--- begin Document extract ---

Click! Boys Don’t Like to Lose

Mike Shayne was the first boy to ever ask me out. I was 13, too young to drive, so it was the sort of date where someone’s mom dropped you off some place and picked you up a couple of hours later.

I was not attracted to Mike, but nonetheless went roller skating with him (indoor roller rinks were popular in the ’60s; they always included a break when the general skate would pause and we’d all do the Hokey-Pokey). At one point, Mike insisted on holding my hand as we skated–something I did not want to do–and we both ended up falling down. I bruised my tailbone and was none too happy.

But I was already absorbing the social mores of the time. You follow boys’ lead. They call you, you don’t call them. They pay. You don’t open doors for yourself if a boy is around–you let him do it. You don’t act too intelligent around boys. A male friend of my parents told me that directly one day: “You’re too smart. The boys won’t like you.” (He dropped dead of a heart attack not long after that. I’m pretty sure there’s no causal relationship.)

--- end Document extract ---

> _Exercise_
Reproduce, word for word, the part of the essay on boys and dating that opens with the words containing "Click! Boys Don’t" and closes with "of hours later.".

--- begin Given data ---

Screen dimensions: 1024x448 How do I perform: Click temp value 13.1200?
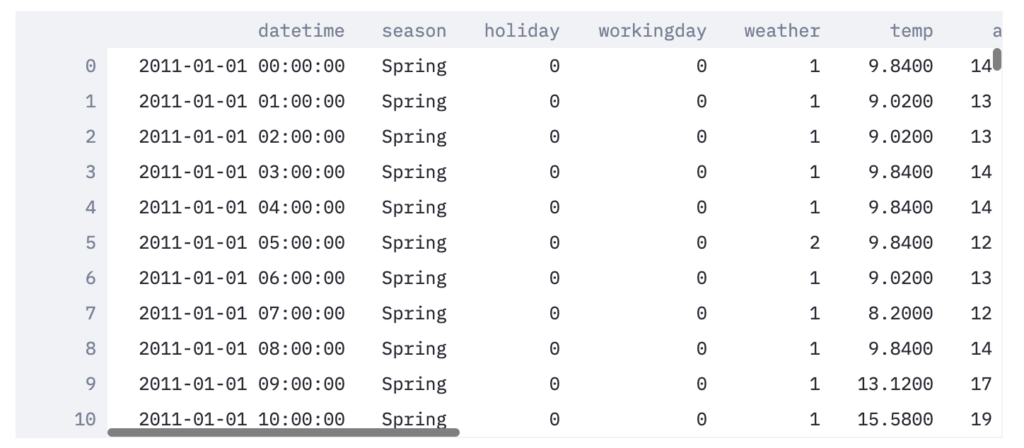click(895, 383)
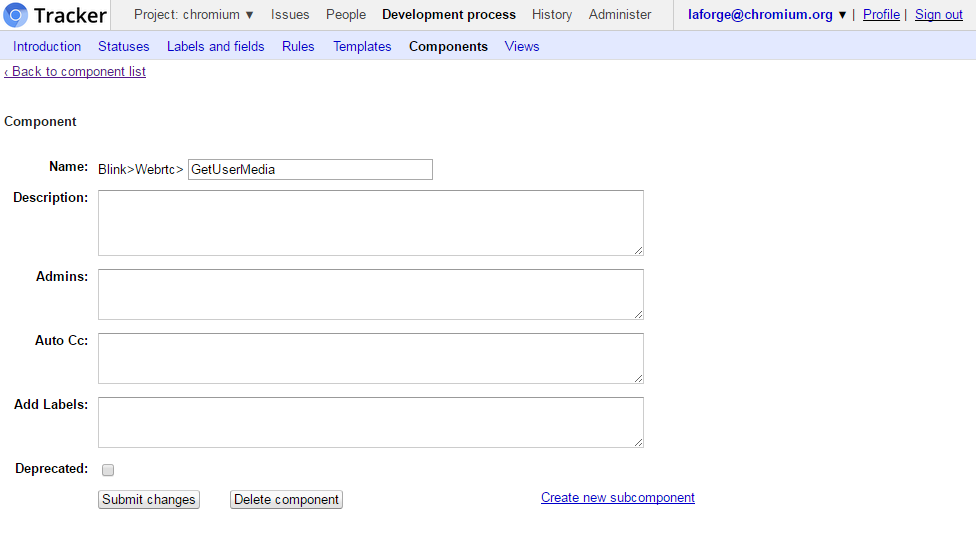
Task: Focus the GetUserMedia name field
Action: [x=310, y=169]
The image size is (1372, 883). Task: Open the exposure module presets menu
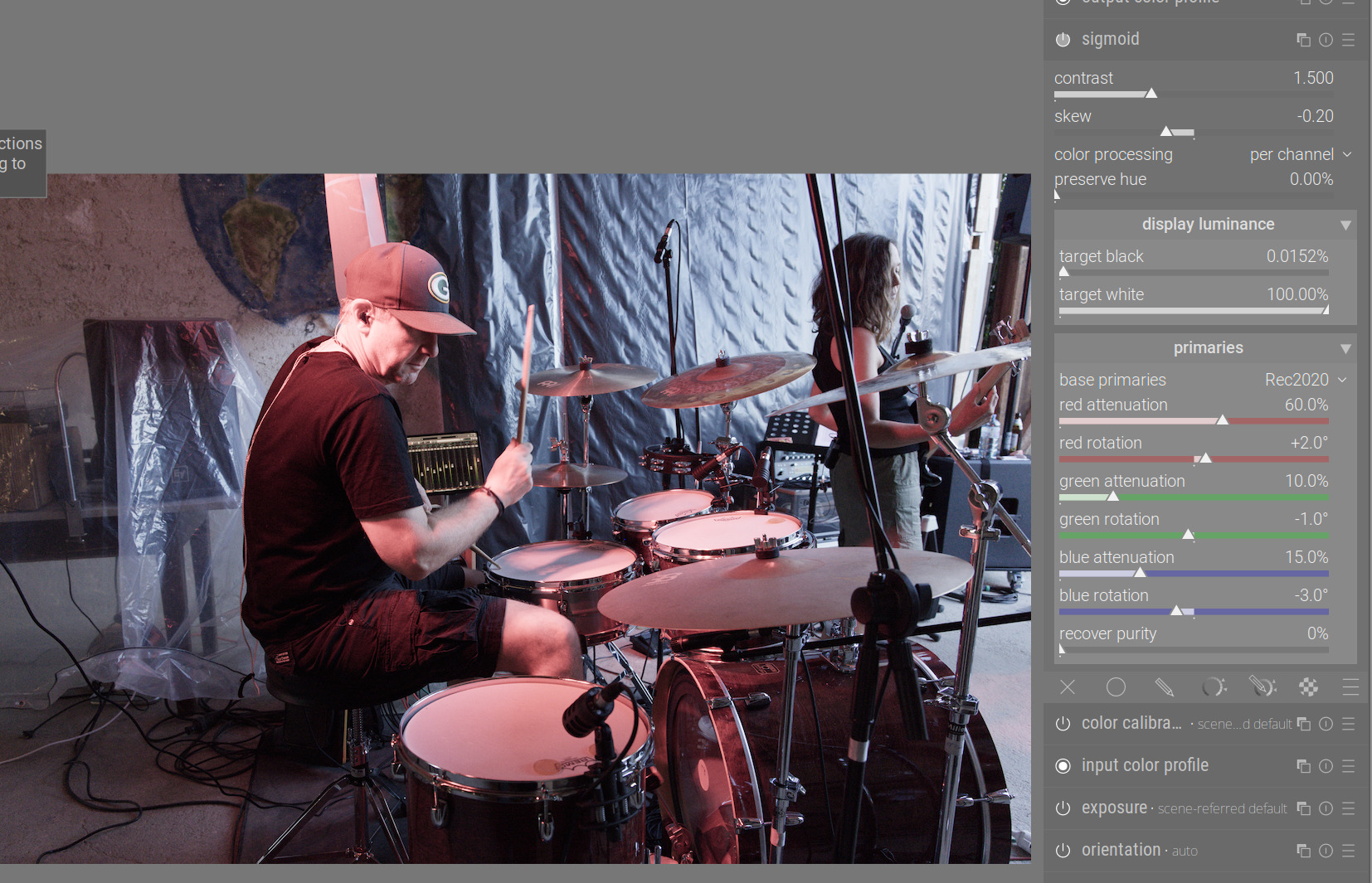click(1349, 808)
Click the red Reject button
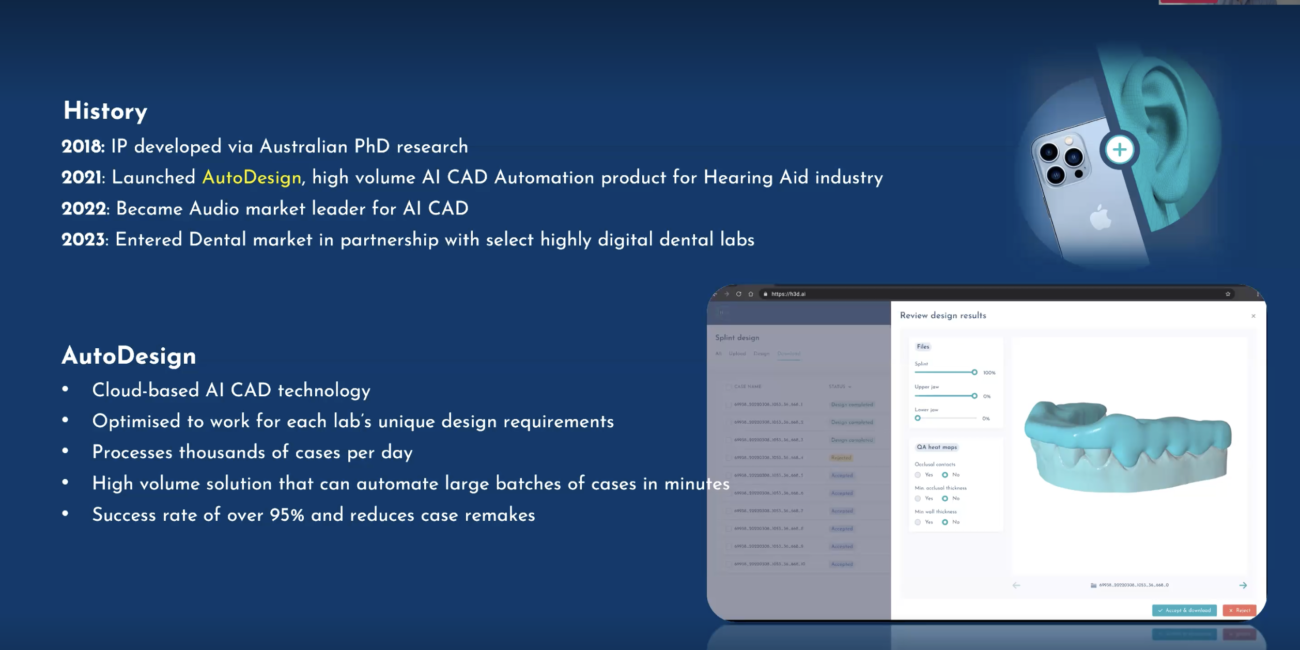Image resolution: width=1300 pixels, height=650 pixels. click(1238, 610)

--- end Given data ---

> _Task response_
Click! Boys Don’t Like to Lose

Mike Shayne was the first boy to ever ask me out. I was 13, too young to drive, so it was the sort of date where someone’s mom dropped you off some place and picked you up a couple of hours later.